Does the Minister accept that most people would see Ms Justice Laffoy's resignation as an unmitigated disaster, particularly given the message that it sends to the victims' groups? Ms Justice Laffoy mentioned five points in her letter. Did the Minister ever express concern about the delay of which she speaks in it? Does he accept that it led to a sense of powerlessness in the commission? There was a delay in providing staff and resources. Did Ms Justice Laffoy ever get the extra resources which she sought? I know that they were agreed in principle, but did she ever get them? Did the Minister's Department fully enable the Laffoy Commission? Ms Justice Laffoy said that, from the start, she had never been fully enabled.

This is the final question. An tAire has three minutes.

Deputy Kenny asked me whether every person will have the right to state his or her case. We dealt with the issue of sampling, which I have explained, though I am not sure whether he was here at the time. I have dealt with the matter in detail and rather than delay the House, I will not go over it again, except—

I will read the Minister's response.

The Laffoy Commission is made up of two separate committees, the confidential committee and the investigation committee. The former allows people to tell their story. If we were discussing sampling in the future and people were excluded from that process, they would certainly be allowed back into the confidential committee. I agree with the point made by the Deputy and others that everyone should have the right to tell his or her story, and that will certainly be guaranteed in the manner described.

Like everyone in the House who spoke today, I am concerned that such incidents took place systematically in institutions under the control of the Department of Education, as it was then, over the years. The Department, through its inspectorate and in other ways, was responsible for supervision and so on, but there was a failure on the part of the Department and the State generally. Of course I am concerned about that, as is the Government. That is the reason we have put in place the commission and we have done various things – I will not waste the time of the House going over them again – regarding the victims of child abuse. We were the first Government that did that, and we will continue to do so to bring matters to a satisfactory conclusion and closure, particularly for the victims.

Regarding the figure for the indemnity and whether we would renegotiate, it takes two to do so.

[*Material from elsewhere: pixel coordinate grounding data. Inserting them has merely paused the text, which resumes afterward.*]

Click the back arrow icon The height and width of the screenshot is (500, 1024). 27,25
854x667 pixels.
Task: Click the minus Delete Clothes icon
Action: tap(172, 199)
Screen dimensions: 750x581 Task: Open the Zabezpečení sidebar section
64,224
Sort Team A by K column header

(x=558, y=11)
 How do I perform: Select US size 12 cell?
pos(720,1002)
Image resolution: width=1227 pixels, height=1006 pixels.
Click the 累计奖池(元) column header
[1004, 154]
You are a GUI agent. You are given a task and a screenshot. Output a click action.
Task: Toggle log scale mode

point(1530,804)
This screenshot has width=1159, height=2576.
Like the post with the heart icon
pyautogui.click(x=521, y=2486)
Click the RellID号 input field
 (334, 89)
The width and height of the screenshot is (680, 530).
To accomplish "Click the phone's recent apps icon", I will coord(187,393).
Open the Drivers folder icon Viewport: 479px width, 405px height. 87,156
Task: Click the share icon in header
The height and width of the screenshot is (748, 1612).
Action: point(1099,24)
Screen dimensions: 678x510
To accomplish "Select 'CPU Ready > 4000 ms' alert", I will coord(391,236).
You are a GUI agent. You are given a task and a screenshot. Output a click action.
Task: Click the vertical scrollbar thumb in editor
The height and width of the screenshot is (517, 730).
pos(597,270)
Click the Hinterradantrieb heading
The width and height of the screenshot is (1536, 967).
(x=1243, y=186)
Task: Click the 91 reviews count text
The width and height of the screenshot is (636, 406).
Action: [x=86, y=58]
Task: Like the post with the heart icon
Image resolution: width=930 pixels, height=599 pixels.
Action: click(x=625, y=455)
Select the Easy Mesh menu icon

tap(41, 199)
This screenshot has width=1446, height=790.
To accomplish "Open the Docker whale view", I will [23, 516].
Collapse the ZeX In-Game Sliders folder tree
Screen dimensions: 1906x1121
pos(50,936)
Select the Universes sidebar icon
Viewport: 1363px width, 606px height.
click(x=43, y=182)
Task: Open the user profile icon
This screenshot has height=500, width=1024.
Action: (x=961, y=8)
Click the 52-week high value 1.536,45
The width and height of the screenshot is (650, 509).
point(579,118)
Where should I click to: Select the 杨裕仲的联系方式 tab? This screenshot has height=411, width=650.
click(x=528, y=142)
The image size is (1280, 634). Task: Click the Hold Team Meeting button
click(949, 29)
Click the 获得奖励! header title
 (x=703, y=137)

I am certainly available for negotiation. I will be meeting CORI and will raise the issue with it. However, as things stand, I have no power to break the agreement that has been reached. Regarding the Attorney General's advice to the Government, Members will understand that Cabinet confidentiality is involved. However, the Government decision on the principle of the indemnity was made on 30 January 2002 as outlined. The formal Government decision by way of memorandum and decision was finally made on 5 June when all advices were available.

On the issue of the resignation of Ms Justice Laffoy, I would not accept the description that it was an unmitigated disaster. It is regrettable that she resigned.